The post is a company research update from Conception saying it generated very early human egg cells from a patient’s blood cells. The workflow is to turn blood cells into induced pluripotent stem cells, make ovarian support cells, and grow egg precursors inside ovary-like tissue. This is not a baby-from-blood announcement. These are early-stage eggs, not embryos, and they would still need the rest of the reproductive stack to become clinically useful.
The strongest reaction was that, if this ever works in the clinic, it could remove one of
IVF’s ugliest bottlenecks.
Egg retrieval is invasive, expensive, and physically hard on women. Several people pointed out the obvious payoff: one blood draw could someday yield many candidate eggs, including for patients whose ovaries do not produce usable eggs through standard retrieval. That is why the work landed as more than a science curiosity.

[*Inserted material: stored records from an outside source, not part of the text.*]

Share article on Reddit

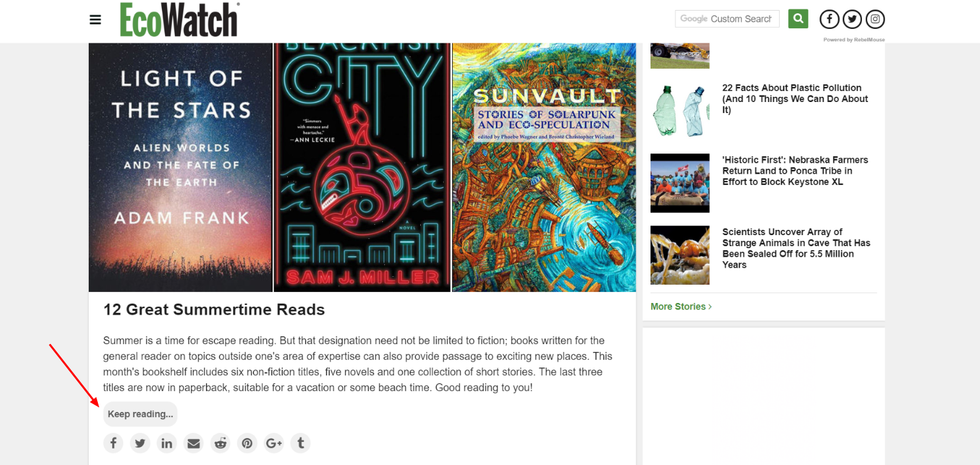[x=221, y=443]
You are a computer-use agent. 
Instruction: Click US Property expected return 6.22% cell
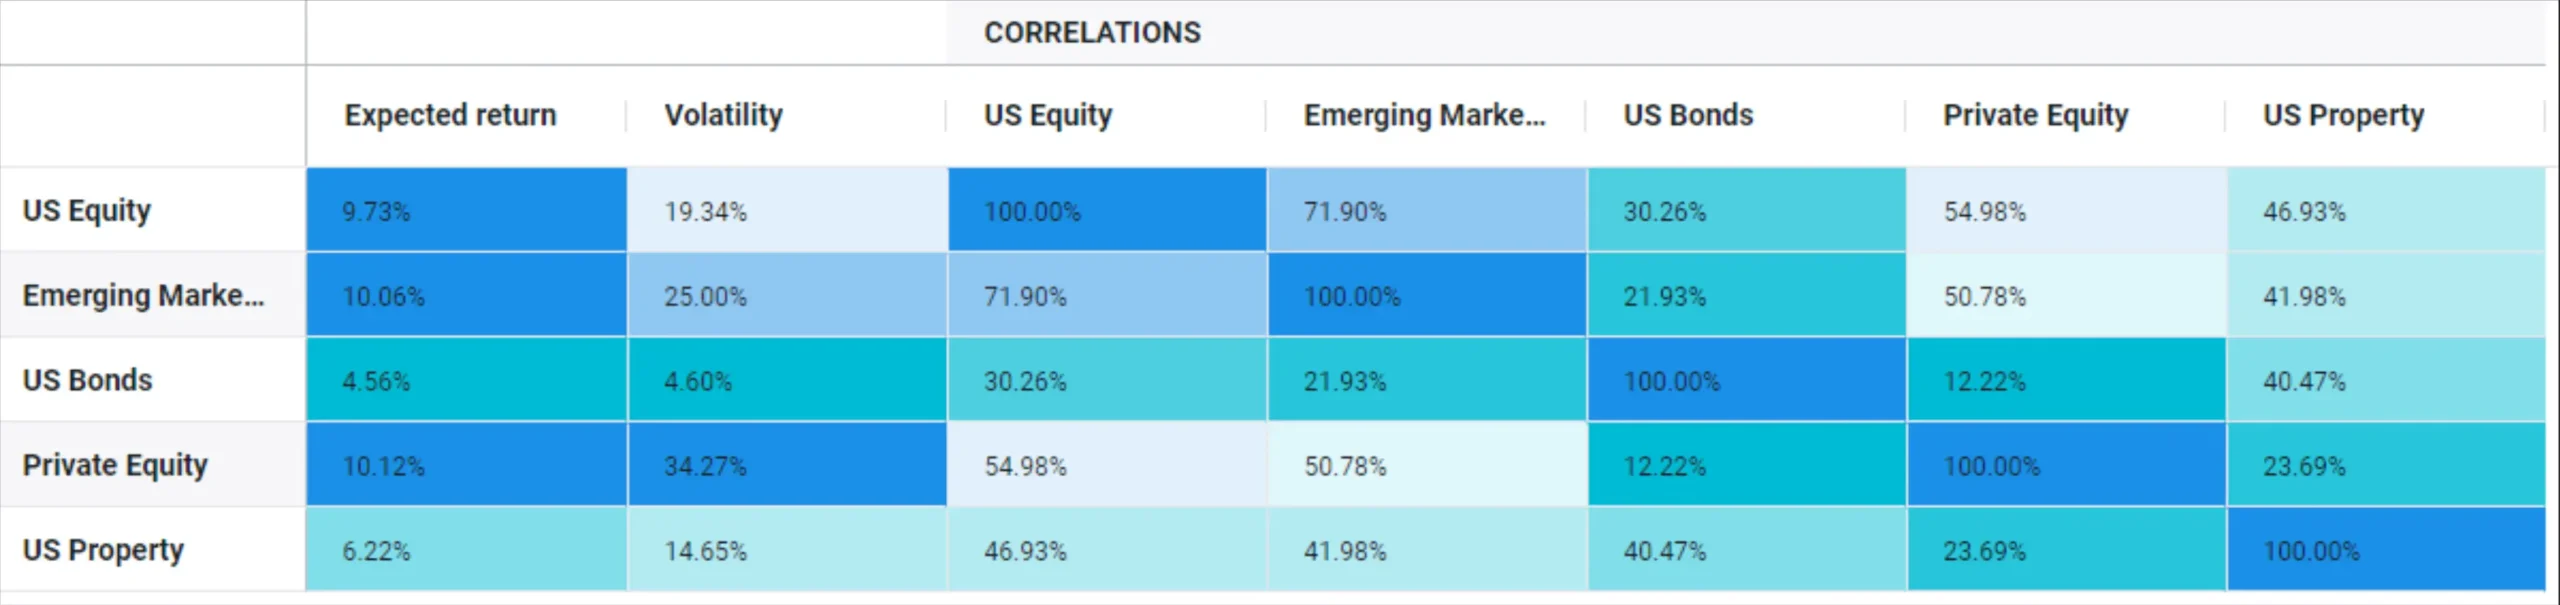pyautogui.click(x=466, y=551)
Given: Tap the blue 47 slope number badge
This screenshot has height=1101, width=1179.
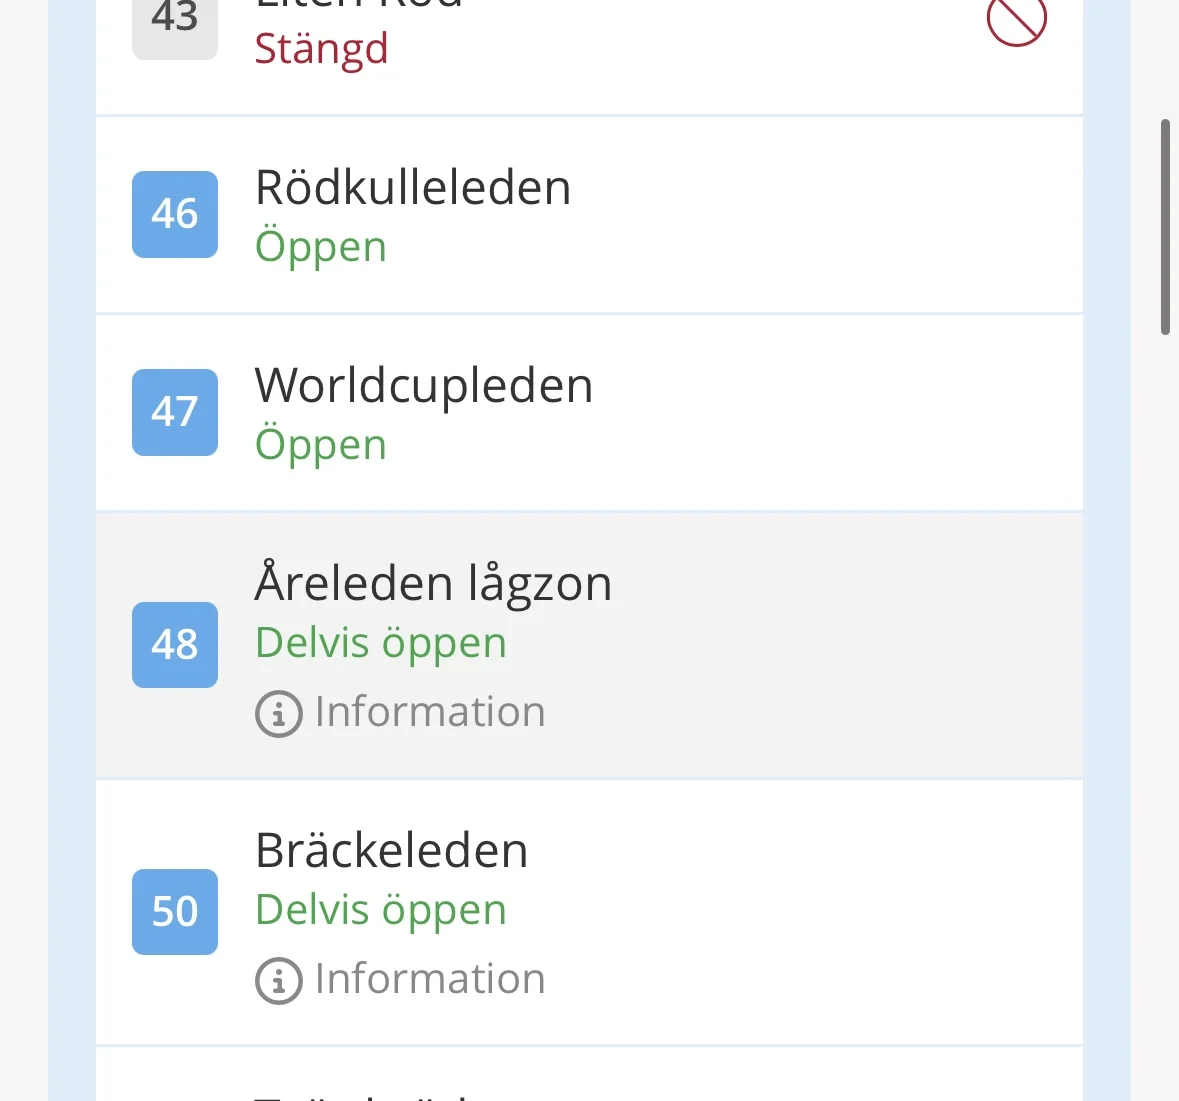Looking at the screenshot, I should 175,412.
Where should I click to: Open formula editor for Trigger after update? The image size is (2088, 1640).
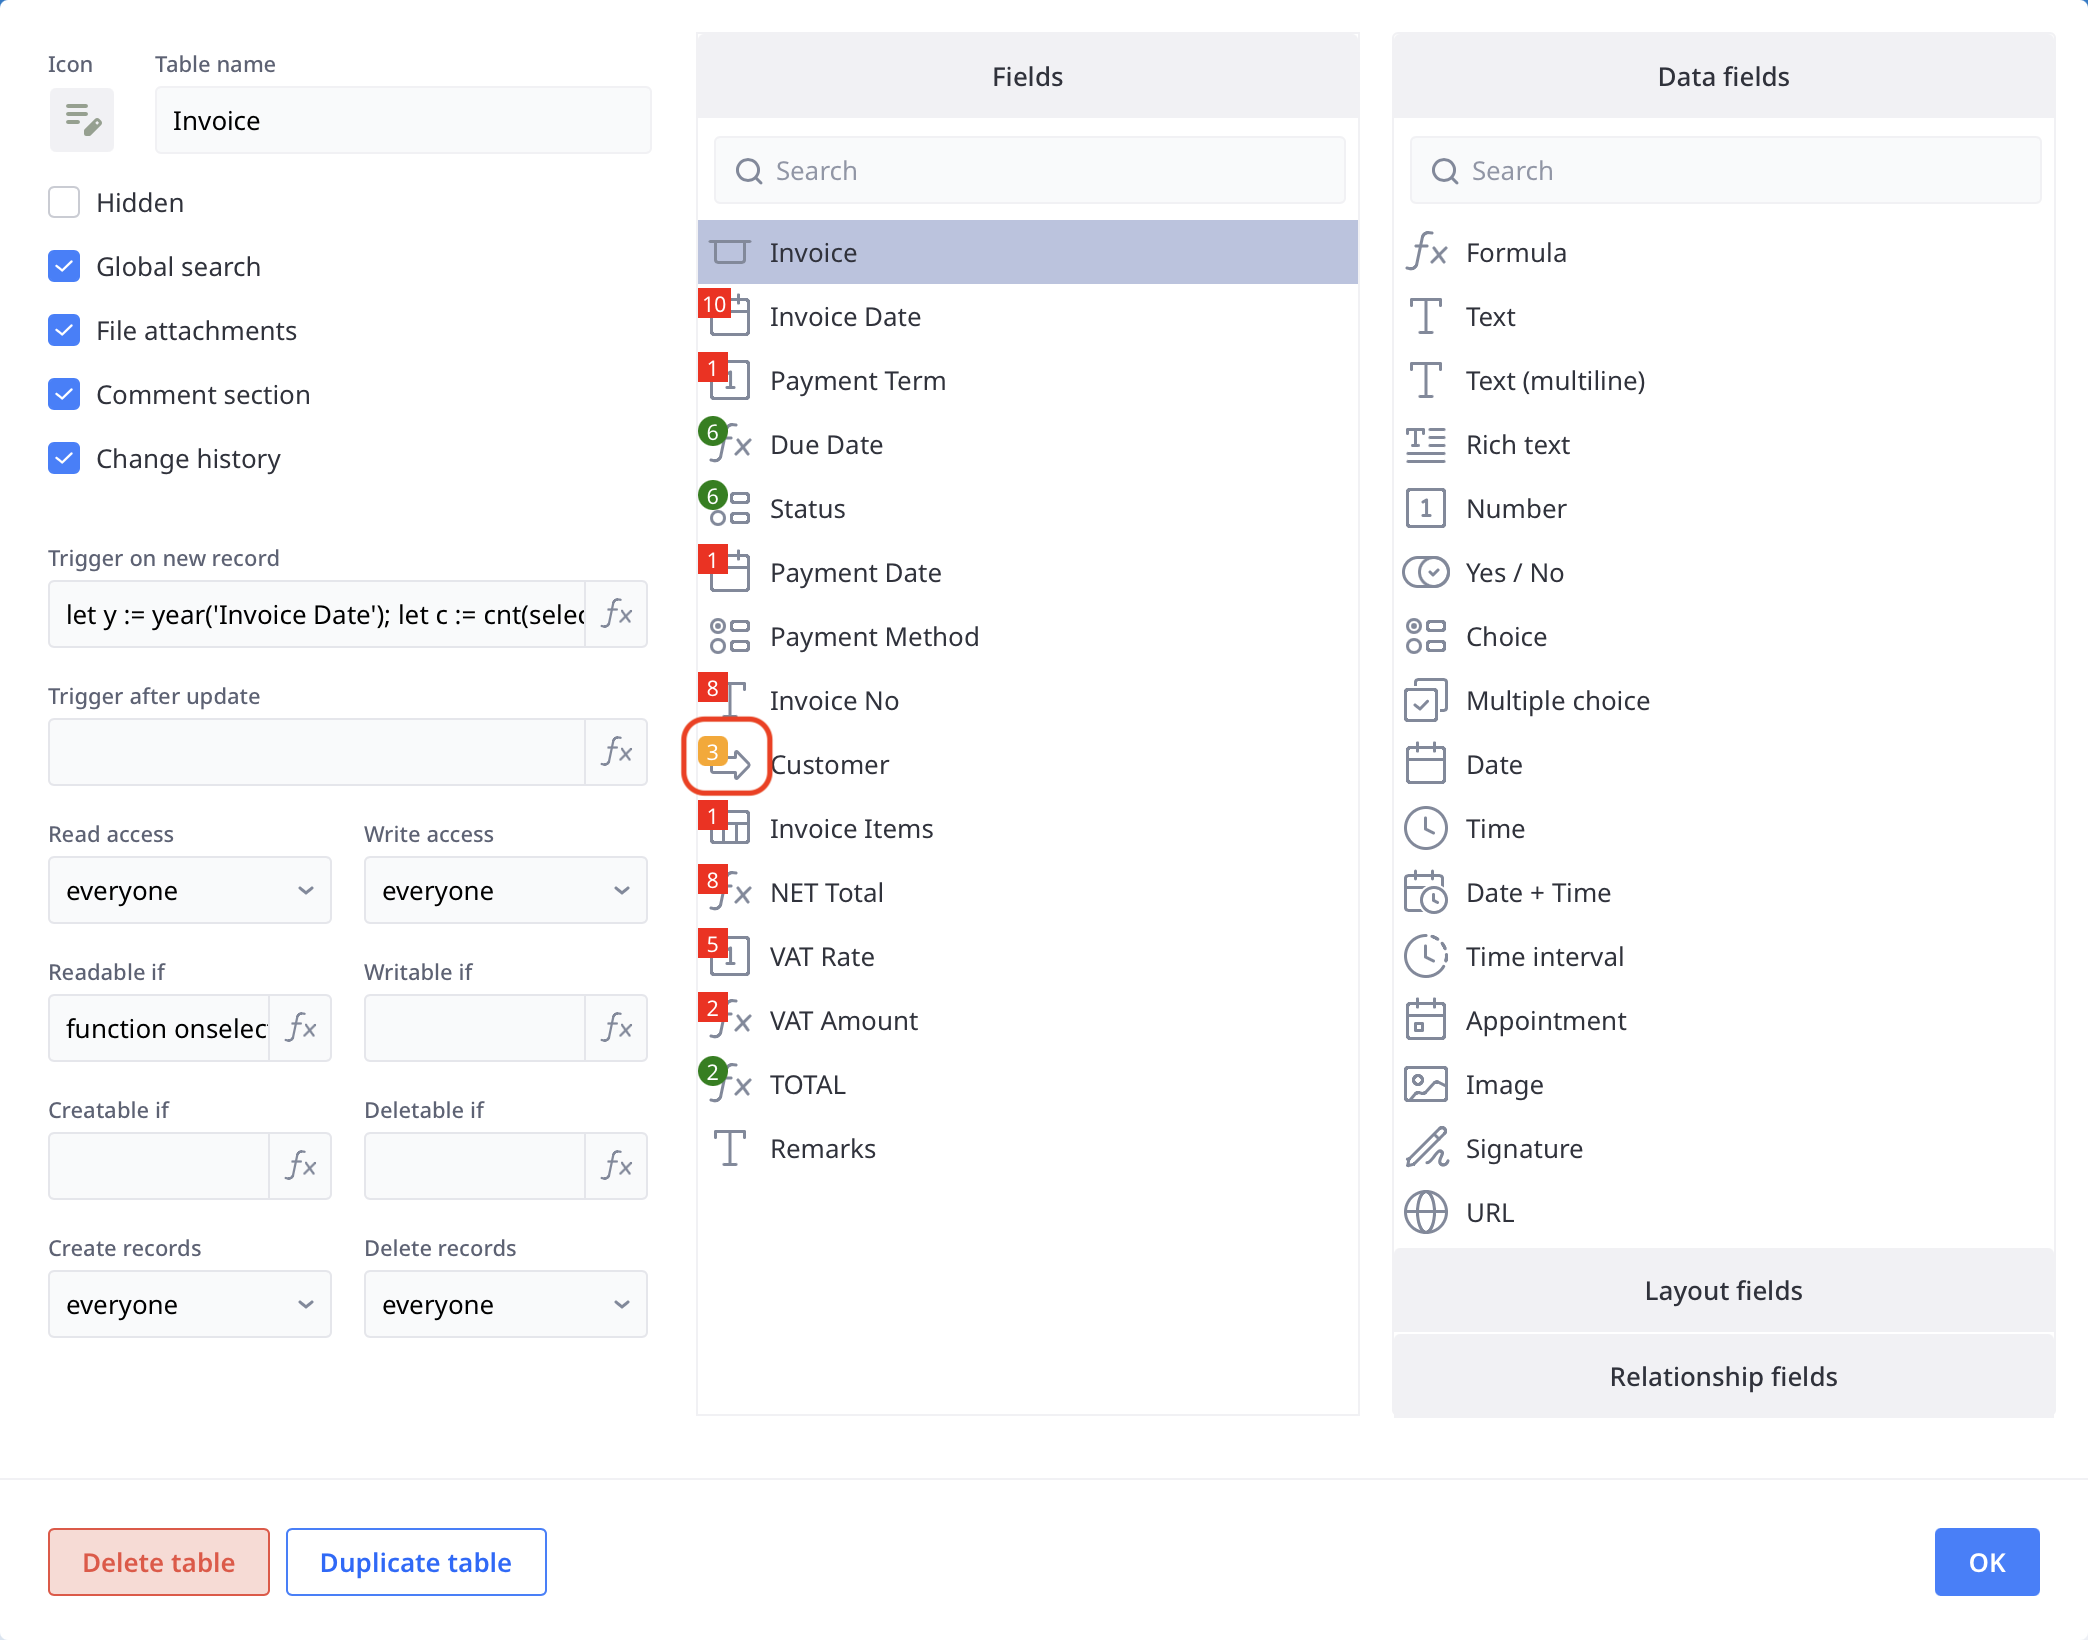click(x=616, y=752)
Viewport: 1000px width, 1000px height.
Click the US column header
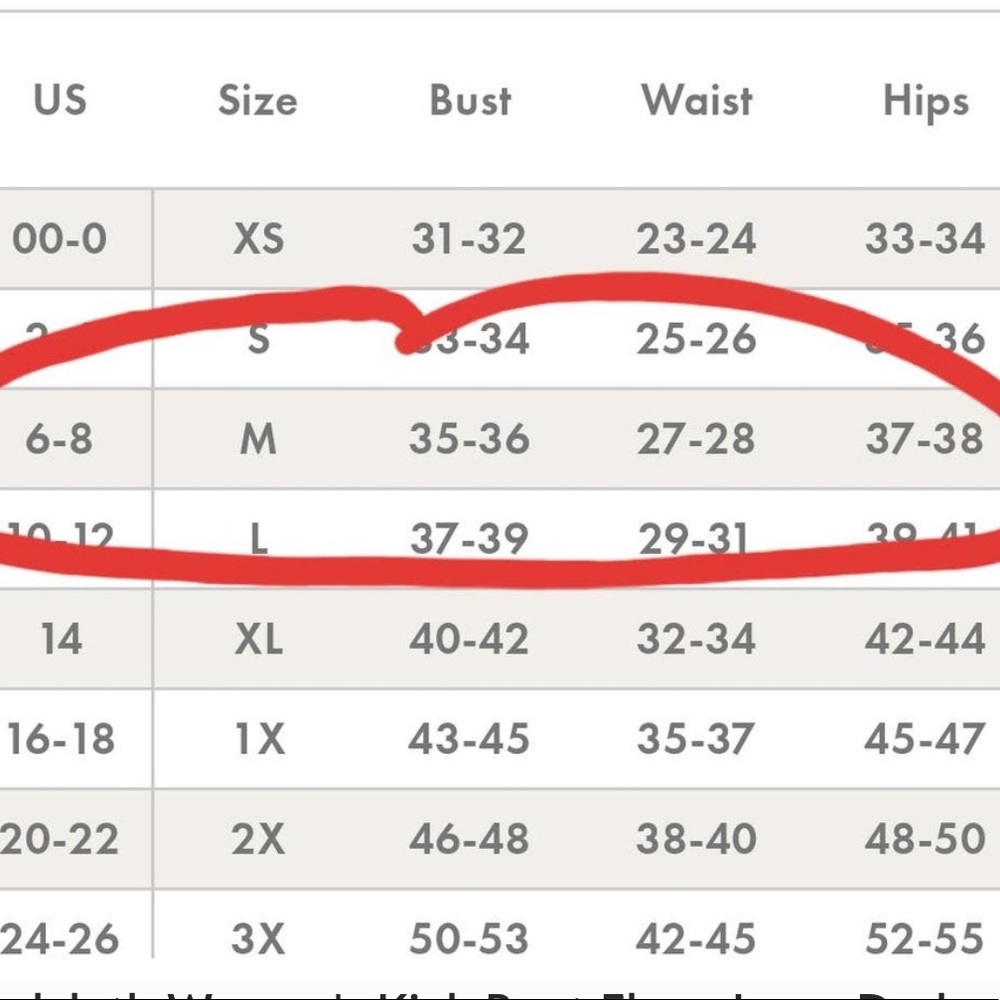coord(60,100)
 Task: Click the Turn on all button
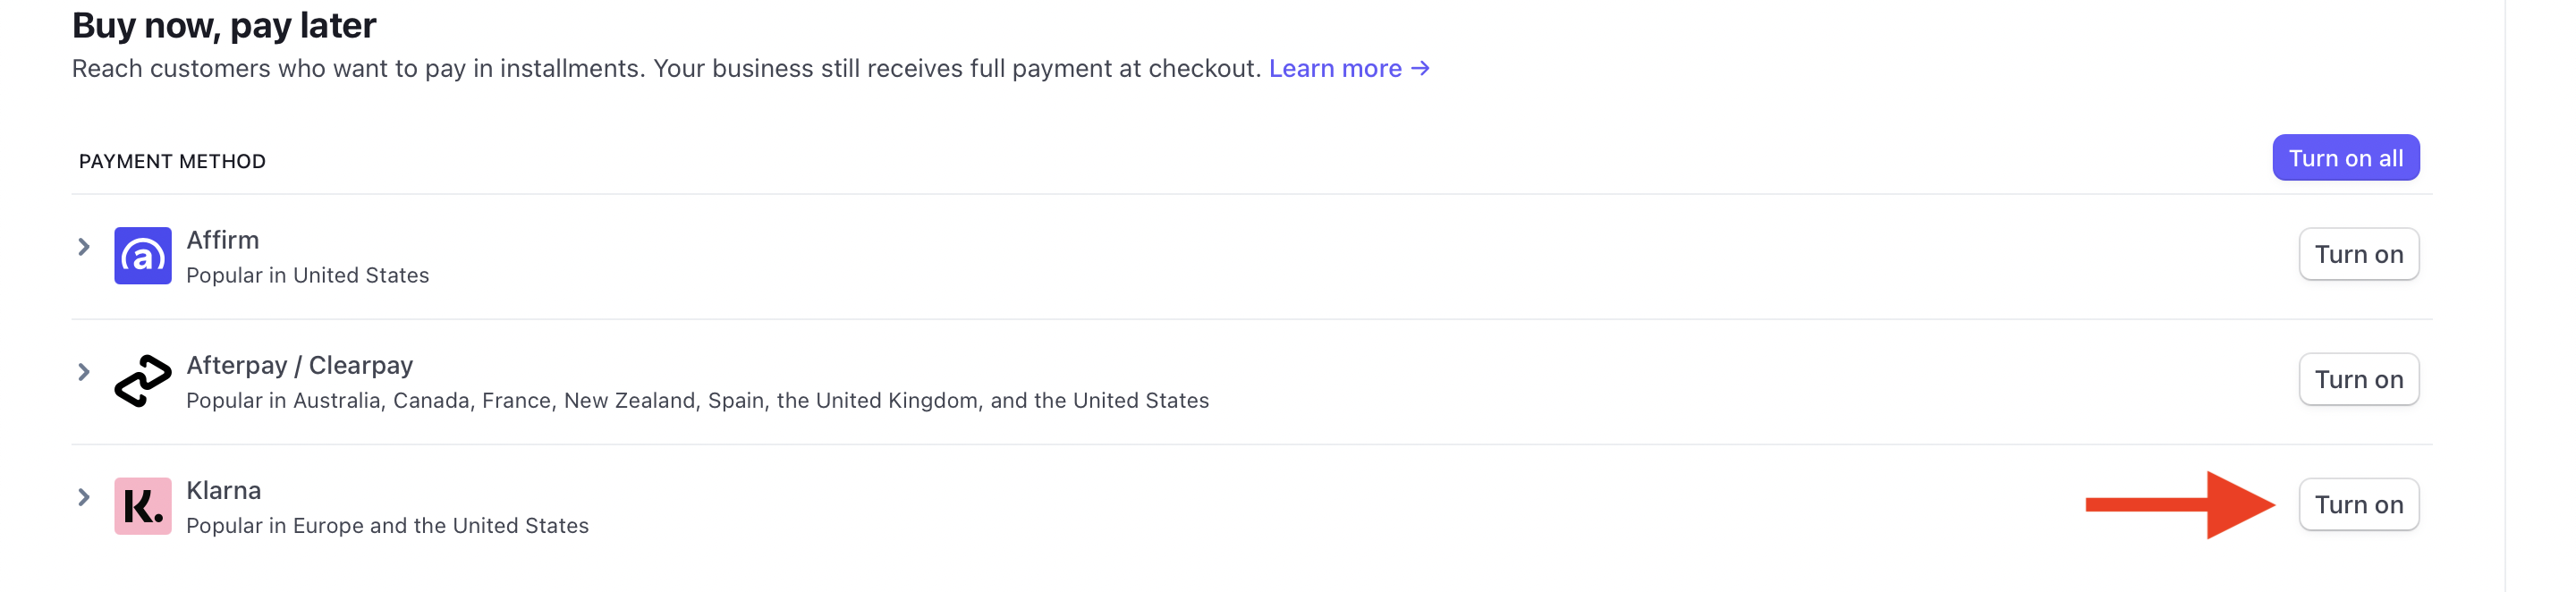coord(2345,157)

A lot of the noise came from people treating it as cloning. That missed the core biology. Because eggs are
gametes made through
meiosis, they carry a shuffled half-set of the donor’s DNA. They are not copies of the donor in the way a clone would be, and they still need sperm to form an
embryo. The more serious scientific concern was inherited quality control, especially
mitochondria. Skeptics worried that building eggs from adult cells could import age-related mitochondrial damage that natural egg development is designed to minimize. Others pushed back that assisted reproduction already has tools like mitochondrial replacement,
clone selection, and genetic screening, and that any real product would live inside the same stepwise validation regime as IVF rather than skip straight to mass use.
The comments were broadly impressed by the technical milestone but impatient with grand claims about species-level decline or “playing God.” That line mostly got swatted away as unsupported and ahistorical. IVF has existed for decades without obvious civilizational collapse, natural reproduction already contains huge amounts of randomness and failure, and medicine has long traded off evolutionary “purity” against reducing suffering. The sharper ethical point was narrower and more practical: safety is harder here because mistakes could be inherited by future children who cannot consent. That leaves the live issue where it belongs, on long-horizon testing and regulation, not on sci-fi fantasies.